The fact that there are high correlations between the independent variables could be a problem because it will cause multicolinearity.
b. The output for all five variables is on the following page. What percent of the variation
is explained by the regression equation?
The regression equation is
sales = -19.7 - 0.00063 outlets + 1.74 cars + 0.410 income + 2.04 age - 0.034 bosses
Predictor Coef StDev t-ratio
Constant -19.672 5.422 -3.63
outlets -0.000629 0.002638 -0.24
cars 1.7399 0.5530 3.15
income 0.40994 0.04385 9.35
age 2.0357 0.8779 2.32
bosses -0.0344 0.1880 -0.18
Analysis of Variance
SOURCE DF SS MS
Regression 5 1593.81 318.76
Error 4 9.08 2.27
Total 9 1602.89
We have to calculate the r^2 value:
= SSReg/SSTotal
1593.81/1602.89
= 99.43%
c. Conduct a global test of hypothesis to determine whether any of the regression coefficients are not zero. Use the .05 significance level.
H0: coeffs are zero
Ha: coeffs are not zero
F = 318.76/2.27
= 140.4229
The critical value, from an F table is: 6.26
The test statistic is much higher, so we reject the null.

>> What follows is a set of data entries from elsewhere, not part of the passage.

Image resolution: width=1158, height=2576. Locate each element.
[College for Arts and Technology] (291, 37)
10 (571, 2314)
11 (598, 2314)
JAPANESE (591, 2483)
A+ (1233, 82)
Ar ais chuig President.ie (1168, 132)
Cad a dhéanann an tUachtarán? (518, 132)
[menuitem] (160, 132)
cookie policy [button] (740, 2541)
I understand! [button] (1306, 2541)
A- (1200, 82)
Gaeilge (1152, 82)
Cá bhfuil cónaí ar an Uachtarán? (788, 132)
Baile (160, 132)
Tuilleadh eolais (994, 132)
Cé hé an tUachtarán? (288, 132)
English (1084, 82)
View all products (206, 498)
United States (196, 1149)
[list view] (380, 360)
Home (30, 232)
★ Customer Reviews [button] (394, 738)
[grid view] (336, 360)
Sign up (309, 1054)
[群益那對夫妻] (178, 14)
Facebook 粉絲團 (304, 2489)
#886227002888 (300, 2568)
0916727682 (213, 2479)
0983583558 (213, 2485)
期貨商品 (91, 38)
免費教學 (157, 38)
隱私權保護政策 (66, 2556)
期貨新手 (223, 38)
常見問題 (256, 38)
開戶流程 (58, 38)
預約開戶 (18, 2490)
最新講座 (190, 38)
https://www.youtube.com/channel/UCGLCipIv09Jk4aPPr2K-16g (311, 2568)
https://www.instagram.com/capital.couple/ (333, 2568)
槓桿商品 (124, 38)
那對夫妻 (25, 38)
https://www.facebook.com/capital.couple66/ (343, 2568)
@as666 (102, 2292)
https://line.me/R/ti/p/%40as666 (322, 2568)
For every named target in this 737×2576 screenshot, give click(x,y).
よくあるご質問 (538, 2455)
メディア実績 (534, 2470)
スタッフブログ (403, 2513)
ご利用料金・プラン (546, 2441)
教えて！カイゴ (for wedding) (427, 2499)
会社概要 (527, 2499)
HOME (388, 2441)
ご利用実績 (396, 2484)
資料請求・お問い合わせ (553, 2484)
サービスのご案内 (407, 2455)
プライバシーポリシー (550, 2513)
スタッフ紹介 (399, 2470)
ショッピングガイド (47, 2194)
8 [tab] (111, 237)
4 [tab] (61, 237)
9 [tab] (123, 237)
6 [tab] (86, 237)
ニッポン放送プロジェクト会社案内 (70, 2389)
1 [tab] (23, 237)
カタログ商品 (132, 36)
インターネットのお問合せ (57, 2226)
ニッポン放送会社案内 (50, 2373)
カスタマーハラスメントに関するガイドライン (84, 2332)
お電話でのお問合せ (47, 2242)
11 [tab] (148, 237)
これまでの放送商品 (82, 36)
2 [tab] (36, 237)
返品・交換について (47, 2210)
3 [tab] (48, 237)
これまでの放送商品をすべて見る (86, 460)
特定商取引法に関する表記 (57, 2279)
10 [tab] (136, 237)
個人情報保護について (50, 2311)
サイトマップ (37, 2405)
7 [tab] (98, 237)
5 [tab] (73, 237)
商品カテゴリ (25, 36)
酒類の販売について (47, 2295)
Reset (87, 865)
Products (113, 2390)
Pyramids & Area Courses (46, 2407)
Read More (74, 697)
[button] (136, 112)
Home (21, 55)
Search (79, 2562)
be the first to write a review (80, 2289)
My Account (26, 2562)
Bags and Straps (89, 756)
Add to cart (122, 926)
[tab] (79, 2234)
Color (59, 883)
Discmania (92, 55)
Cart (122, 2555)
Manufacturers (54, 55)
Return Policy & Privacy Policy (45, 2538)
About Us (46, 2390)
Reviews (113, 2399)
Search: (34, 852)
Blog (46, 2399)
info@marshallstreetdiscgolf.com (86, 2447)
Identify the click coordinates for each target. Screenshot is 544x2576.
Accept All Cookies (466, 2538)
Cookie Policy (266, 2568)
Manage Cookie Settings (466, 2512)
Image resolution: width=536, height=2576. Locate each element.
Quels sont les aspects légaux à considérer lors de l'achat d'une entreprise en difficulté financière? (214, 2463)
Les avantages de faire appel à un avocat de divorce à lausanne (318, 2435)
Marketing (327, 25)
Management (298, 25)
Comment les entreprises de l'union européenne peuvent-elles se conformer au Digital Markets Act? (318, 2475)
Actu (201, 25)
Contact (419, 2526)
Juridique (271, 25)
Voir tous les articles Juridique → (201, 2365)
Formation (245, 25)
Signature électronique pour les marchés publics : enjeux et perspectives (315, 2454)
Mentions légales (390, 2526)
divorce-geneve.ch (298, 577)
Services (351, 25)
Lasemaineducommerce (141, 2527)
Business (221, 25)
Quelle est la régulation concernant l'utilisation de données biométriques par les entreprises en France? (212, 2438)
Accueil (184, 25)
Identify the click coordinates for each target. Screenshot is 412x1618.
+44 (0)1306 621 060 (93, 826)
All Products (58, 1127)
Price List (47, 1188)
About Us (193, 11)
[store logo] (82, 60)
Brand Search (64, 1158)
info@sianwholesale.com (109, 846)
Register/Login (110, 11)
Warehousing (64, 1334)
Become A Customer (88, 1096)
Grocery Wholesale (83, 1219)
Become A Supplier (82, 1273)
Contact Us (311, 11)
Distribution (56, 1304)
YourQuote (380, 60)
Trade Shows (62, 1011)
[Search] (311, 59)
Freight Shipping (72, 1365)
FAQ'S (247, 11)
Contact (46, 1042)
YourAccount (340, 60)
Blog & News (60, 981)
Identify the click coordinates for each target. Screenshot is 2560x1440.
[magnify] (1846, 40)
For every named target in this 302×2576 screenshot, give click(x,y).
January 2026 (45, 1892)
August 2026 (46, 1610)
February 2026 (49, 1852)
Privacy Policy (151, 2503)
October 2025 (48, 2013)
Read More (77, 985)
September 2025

At least one coefficient is non zero.
d. Conduct a test of hypothesis on each of the independent variables. Would you consider
eliminating “outlets” and “bosses”? Use the .05 significance level.
Each hypothesis looks like this:
H0: coefficient for Xn is 0
Ha: coefficient for Xn is non zero
The critical T value, from a table, is +/- 2.777
The ones that not outside that range are (don’t reject the null): outlets and bosses, so we can consider removing them. The others are outside the range (reject the null), so they are significant.
e. The regression has been rerun below with “outlets” and “bosses” eliminated. Compute
the coefficient of determination. How much has R2 changed from the previous analysis?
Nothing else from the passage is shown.